02 January 2018

On violence


New Year's came with an explosion of fireworks out the back of the house on Victoria Road. Yoko and I both stirred in bed, but didn't get up, the way your brain registers something happening and what that thing is, without fully coming around. Yes, it must be the new year rather then the end of the world, and you fall back into whatever dream you were having. When the morning came, I got up with the intention to run, but lingered longer than I wanted to, first eating and then meditating and then putting things away. I got on the road, finally, just before eight, with everyone in the house still sleeping and some idea that I wanted to run on the canals. The distance I intended to run stretched out little by little and when I finally turned around at fifteen and a half kilometres, I had that feeling you do when you run and run and run, where you are simultaneously remarkably weak and strong at the same time. You can't do anything but run, but you can run forever. My headphones died and I ran back in the silence of the morning, thinking at two hours I would have to give up.
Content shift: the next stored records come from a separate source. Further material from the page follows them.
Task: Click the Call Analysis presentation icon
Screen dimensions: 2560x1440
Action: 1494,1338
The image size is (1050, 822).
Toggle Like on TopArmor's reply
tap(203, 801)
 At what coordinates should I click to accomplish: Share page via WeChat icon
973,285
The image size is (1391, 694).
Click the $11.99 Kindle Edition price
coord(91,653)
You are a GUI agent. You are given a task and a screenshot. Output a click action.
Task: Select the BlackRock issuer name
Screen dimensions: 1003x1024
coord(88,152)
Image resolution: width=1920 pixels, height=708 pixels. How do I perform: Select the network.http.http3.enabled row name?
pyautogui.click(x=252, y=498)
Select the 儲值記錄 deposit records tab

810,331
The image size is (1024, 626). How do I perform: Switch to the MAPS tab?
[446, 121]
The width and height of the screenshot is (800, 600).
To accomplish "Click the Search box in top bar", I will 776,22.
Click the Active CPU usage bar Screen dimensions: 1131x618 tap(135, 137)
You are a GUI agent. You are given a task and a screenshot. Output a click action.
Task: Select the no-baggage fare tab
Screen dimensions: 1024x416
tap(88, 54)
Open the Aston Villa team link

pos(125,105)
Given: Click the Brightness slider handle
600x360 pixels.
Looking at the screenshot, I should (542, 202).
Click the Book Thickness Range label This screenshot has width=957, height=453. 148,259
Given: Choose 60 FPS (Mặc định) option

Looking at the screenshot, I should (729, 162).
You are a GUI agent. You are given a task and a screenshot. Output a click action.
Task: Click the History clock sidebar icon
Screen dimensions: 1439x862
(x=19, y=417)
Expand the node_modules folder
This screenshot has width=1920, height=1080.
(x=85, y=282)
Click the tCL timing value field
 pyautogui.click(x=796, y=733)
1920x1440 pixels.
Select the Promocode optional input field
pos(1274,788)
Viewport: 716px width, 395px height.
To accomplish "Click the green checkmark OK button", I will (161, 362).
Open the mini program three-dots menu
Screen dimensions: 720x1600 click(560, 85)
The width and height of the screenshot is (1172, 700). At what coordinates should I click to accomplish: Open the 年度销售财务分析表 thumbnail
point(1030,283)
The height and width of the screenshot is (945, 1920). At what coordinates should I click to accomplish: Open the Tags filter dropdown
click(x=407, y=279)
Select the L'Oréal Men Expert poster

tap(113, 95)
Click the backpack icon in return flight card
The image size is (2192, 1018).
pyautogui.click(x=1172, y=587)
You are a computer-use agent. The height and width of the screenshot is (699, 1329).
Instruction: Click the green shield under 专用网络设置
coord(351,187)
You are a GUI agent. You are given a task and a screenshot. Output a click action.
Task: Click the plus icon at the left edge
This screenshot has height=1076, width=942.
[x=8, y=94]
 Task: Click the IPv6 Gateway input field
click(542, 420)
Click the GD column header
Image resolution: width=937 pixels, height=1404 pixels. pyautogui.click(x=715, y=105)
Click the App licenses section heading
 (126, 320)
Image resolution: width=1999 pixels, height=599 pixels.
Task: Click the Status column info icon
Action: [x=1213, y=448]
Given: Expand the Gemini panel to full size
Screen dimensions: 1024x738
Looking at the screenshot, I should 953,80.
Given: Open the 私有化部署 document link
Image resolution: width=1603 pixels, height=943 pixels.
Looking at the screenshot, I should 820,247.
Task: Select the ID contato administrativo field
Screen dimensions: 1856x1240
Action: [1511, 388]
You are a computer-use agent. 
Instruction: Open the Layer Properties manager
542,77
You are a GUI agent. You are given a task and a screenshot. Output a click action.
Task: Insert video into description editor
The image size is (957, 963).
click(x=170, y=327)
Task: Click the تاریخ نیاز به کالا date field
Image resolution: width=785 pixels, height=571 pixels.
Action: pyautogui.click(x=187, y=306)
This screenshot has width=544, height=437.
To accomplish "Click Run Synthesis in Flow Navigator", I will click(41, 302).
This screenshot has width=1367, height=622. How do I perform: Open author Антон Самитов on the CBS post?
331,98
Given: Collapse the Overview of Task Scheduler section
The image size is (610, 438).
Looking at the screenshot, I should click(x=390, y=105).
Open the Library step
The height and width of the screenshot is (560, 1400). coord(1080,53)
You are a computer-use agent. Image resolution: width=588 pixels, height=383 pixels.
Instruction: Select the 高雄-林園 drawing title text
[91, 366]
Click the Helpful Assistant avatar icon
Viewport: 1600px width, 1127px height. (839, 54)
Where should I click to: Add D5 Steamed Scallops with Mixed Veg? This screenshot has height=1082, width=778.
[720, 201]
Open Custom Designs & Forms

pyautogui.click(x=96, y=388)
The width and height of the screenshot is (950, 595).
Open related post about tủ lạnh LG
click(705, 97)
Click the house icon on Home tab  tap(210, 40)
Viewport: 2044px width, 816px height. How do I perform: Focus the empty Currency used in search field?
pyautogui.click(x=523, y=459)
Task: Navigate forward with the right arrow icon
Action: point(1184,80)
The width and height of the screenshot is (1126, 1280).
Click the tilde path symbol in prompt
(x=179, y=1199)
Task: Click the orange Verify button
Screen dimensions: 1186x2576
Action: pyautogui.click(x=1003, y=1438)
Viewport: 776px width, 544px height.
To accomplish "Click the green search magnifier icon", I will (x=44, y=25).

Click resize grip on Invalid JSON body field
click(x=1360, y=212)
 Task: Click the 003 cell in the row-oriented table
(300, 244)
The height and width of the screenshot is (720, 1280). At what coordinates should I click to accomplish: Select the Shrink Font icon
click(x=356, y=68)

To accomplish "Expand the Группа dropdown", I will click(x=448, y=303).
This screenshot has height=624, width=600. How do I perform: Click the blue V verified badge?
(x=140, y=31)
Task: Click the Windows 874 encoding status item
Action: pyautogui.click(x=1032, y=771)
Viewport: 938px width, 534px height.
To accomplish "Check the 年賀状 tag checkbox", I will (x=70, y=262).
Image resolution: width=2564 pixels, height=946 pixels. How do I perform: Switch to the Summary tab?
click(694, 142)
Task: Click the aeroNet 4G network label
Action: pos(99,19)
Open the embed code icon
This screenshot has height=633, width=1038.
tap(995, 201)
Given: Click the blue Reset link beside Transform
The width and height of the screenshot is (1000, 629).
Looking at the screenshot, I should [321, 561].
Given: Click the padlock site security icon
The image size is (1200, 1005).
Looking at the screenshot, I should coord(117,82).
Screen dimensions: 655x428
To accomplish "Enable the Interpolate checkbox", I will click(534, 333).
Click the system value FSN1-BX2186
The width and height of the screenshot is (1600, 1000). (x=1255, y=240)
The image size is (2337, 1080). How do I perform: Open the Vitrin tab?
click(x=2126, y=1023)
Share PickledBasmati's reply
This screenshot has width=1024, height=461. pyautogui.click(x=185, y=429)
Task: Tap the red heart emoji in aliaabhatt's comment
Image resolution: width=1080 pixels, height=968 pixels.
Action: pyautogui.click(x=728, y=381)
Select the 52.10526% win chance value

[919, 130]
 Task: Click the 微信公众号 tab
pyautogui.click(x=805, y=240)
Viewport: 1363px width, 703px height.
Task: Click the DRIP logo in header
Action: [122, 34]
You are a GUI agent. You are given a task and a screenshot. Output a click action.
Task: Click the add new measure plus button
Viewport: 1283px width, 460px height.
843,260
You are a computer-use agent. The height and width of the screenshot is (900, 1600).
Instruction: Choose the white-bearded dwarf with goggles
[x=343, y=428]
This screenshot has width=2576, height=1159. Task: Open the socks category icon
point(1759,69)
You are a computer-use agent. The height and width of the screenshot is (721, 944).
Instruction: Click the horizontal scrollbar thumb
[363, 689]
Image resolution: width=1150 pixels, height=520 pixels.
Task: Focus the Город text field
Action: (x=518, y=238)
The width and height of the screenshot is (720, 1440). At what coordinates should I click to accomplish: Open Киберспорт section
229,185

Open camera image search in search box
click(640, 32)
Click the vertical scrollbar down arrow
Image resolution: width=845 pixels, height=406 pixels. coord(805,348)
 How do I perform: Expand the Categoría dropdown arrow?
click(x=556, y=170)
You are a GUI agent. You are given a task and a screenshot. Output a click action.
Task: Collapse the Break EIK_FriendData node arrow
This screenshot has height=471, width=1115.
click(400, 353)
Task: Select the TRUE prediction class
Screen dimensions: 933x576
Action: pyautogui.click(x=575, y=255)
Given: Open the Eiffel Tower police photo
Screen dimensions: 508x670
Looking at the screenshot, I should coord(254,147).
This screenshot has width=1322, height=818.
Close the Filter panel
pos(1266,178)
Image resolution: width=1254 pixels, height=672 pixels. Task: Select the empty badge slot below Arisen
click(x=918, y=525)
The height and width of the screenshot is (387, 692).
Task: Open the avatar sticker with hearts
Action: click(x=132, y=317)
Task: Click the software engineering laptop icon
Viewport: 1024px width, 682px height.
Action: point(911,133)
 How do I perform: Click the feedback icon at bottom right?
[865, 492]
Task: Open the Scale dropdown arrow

I pushed on and on, getting home and adding another 500 meters because I could. What is a limit, anyway. Who tells you what you can and can't do.

I was terrified of punishment as a child. I remember sitting on my bed, waiting to be spanked, screaming for someone who wasn't there to come and save me. There was always a lag between told you would be punished and then being punished, which heightened its effect. You dreaded it, the wooden spoon, crying so much that your mouth goes numb. You try to reason and negotiate, but you are a child and you can't negotiate, but only say no over and over again. Of course, you had done something wrong, but whatever that thing was became completely divorced from the experience of being punished. I never felt regret or empathy or sorrow for having done wrong in the face of punishment. I never understood that what I had done was wrong. I was only afraid.

The fear scales, from fear of your parents to fear of God. The bed was the location of punishment in my family, you sat on your bed when you were being punished. You had to sit alone and think and you would sit crying until you exhausted your emotional energy from fear and then you waited. But I also feared god in bed, trying to fall asleep but terrified of punishment, and begging for forgiveness. I had internalised that fear of punishment, and I would ask again and again and again to be forgiven and then I knew in my asking to be forgiven that I was failing because I would have been confident if I had really been saved. I would have felt the love of God, wouldn't I.

I want desperately for my children to not fear me, but they do. You internalise violence — even when you don't hit anyone, the intention to hit them is there. They can see it in your eyes. Violence teaches you that you can control other people with violence. You can make them appear to love you. You can force them to do and say things they don't mean. You can abolish free will. You can make fear look like free will.

This morning the alarm went off at five-thirty and I felt a sense of relief, that I had a clear plan for the day: something to eat for breakfast and a list of things to do. I stepped down into the dark of the house and meditated, listening to a man talk about the solar plexus chakra, the yellow lotus flower that I was told to put my hands on and hear vibrate. You have strength when you focus on this chakra, not because the chakra gives you strength, but because your belief that the chakra gives you strength does. You animate the yellow light that you imagine pouring out of your body, beyond all thoughts of punishment or fear or the love of god. If violence scales, peace scales too. Look in my eyes, I want to say now, the fear is gone, isn't it. No one needs to be afraid — we are birds, we are flowers.